-- Provided information --

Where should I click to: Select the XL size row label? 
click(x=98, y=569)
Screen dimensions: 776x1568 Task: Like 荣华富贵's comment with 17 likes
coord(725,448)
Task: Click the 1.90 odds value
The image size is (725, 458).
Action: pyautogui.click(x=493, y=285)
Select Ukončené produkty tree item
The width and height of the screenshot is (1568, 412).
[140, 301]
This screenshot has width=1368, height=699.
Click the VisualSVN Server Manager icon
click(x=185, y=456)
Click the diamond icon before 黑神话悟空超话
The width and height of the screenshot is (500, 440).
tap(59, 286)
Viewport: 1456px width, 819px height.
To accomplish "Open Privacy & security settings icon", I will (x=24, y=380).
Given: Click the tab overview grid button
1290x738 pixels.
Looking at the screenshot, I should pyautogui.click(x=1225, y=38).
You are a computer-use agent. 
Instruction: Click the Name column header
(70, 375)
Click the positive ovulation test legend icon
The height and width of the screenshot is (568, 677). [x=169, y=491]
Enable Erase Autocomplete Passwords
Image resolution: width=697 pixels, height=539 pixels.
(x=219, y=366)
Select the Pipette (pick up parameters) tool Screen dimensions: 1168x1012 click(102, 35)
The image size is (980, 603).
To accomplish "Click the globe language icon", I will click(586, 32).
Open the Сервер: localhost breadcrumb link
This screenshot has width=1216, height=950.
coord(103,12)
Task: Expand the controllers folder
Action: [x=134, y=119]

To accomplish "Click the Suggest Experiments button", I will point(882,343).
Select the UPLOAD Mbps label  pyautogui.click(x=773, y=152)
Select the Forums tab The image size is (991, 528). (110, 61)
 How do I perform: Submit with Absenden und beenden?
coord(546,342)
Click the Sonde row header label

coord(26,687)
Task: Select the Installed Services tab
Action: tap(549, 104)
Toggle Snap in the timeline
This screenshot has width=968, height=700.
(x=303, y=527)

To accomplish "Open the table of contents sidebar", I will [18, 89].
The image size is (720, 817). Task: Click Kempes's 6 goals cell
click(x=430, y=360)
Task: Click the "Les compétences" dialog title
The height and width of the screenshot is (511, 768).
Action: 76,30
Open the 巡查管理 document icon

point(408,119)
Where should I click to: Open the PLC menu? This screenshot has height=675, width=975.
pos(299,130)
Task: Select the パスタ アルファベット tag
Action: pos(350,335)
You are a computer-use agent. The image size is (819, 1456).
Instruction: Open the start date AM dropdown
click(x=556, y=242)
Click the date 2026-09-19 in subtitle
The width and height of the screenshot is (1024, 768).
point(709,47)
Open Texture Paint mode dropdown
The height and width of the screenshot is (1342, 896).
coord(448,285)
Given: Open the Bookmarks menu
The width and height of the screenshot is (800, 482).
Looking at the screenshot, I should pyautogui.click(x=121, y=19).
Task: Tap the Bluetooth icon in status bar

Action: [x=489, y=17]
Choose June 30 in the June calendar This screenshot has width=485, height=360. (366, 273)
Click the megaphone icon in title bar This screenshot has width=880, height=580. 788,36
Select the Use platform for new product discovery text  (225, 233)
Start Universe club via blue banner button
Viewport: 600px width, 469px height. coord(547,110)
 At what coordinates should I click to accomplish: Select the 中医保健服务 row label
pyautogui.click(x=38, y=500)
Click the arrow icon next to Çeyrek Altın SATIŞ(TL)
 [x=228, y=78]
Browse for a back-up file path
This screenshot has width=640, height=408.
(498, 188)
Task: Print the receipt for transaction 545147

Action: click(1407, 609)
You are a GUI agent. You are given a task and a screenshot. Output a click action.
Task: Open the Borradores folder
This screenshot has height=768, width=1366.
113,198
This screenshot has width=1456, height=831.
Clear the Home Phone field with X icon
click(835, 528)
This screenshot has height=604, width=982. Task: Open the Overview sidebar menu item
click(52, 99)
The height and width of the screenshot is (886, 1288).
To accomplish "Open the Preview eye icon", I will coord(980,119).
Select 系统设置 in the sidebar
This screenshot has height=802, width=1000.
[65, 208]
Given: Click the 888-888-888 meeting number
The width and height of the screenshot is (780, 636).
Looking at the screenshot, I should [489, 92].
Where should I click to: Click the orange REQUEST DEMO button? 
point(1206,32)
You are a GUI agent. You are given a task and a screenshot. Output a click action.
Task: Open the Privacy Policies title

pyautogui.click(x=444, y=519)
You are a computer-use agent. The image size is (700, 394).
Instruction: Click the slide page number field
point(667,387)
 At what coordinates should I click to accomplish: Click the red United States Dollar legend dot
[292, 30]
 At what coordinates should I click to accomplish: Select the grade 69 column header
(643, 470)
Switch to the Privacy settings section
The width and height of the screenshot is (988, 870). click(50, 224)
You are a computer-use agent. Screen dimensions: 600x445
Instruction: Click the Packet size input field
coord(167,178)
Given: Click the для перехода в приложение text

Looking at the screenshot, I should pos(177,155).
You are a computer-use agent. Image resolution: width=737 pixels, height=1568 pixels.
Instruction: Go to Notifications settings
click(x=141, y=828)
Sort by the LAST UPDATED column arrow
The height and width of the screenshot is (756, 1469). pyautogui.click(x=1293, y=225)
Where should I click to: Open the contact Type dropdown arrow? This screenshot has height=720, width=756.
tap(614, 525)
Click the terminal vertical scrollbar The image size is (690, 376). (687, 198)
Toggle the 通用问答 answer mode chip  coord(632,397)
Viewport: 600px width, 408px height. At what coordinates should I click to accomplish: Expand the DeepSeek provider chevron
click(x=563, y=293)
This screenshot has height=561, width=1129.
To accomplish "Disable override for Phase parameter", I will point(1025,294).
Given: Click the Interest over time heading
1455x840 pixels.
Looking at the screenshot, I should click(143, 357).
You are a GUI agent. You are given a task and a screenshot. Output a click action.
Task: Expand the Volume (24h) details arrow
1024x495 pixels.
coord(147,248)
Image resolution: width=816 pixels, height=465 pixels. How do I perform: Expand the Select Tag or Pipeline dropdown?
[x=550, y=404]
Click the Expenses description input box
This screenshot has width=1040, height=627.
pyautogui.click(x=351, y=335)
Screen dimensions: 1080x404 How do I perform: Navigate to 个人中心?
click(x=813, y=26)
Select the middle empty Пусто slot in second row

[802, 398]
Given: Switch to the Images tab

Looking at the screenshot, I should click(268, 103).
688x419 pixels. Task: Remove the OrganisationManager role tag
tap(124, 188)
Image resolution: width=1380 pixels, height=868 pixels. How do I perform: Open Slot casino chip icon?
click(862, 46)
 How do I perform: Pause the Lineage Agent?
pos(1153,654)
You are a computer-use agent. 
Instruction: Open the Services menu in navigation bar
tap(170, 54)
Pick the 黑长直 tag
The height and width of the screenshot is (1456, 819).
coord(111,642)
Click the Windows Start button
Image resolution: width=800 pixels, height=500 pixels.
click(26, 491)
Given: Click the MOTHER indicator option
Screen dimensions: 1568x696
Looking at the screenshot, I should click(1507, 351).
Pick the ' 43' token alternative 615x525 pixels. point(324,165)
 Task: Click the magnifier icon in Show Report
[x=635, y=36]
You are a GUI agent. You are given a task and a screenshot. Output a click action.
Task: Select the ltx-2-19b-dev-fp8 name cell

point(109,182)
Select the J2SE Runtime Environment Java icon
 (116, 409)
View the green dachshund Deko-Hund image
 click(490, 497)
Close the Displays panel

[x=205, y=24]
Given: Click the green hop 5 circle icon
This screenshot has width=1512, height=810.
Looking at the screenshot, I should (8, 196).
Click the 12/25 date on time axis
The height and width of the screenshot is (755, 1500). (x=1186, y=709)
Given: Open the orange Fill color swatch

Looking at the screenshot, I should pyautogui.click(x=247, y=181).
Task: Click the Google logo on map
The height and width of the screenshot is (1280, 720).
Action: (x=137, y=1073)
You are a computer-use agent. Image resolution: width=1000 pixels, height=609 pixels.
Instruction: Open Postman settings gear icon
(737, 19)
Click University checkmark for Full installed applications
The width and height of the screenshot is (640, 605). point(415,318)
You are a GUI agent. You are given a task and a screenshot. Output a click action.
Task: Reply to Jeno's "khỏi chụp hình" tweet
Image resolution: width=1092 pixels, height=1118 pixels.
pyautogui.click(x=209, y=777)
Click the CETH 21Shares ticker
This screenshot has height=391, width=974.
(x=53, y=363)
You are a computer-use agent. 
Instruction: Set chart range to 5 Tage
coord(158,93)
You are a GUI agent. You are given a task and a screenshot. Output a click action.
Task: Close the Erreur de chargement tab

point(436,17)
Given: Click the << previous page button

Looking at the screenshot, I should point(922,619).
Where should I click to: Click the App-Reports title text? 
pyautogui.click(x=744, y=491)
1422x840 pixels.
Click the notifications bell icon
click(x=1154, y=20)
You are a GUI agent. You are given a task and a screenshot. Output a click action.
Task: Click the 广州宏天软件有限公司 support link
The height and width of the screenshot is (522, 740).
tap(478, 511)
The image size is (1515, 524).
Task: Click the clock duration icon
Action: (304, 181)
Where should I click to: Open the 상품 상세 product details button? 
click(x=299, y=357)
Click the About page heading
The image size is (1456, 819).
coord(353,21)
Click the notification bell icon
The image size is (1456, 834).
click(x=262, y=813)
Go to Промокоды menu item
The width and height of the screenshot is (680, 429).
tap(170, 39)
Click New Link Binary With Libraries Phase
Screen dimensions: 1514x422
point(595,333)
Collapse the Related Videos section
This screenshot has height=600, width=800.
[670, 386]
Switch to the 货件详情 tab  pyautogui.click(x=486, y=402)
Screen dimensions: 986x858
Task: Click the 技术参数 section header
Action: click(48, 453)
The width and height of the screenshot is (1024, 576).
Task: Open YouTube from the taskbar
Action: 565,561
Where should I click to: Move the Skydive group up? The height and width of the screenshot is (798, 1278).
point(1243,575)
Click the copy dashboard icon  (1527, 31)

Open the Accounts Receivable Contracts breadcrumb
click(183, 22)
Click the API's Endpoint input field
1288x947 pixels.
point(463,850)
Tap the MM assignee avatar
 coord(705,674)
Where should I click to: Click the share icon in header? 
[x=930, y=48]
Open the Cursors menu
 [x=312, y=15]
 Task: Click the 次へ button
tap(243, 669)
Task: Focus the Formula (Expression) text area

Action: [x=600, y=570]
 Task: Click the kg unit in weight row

-- Problem --
Tell me how many lines of the records include the word "Toggle", and say nothing else.

-- Exercise result --
2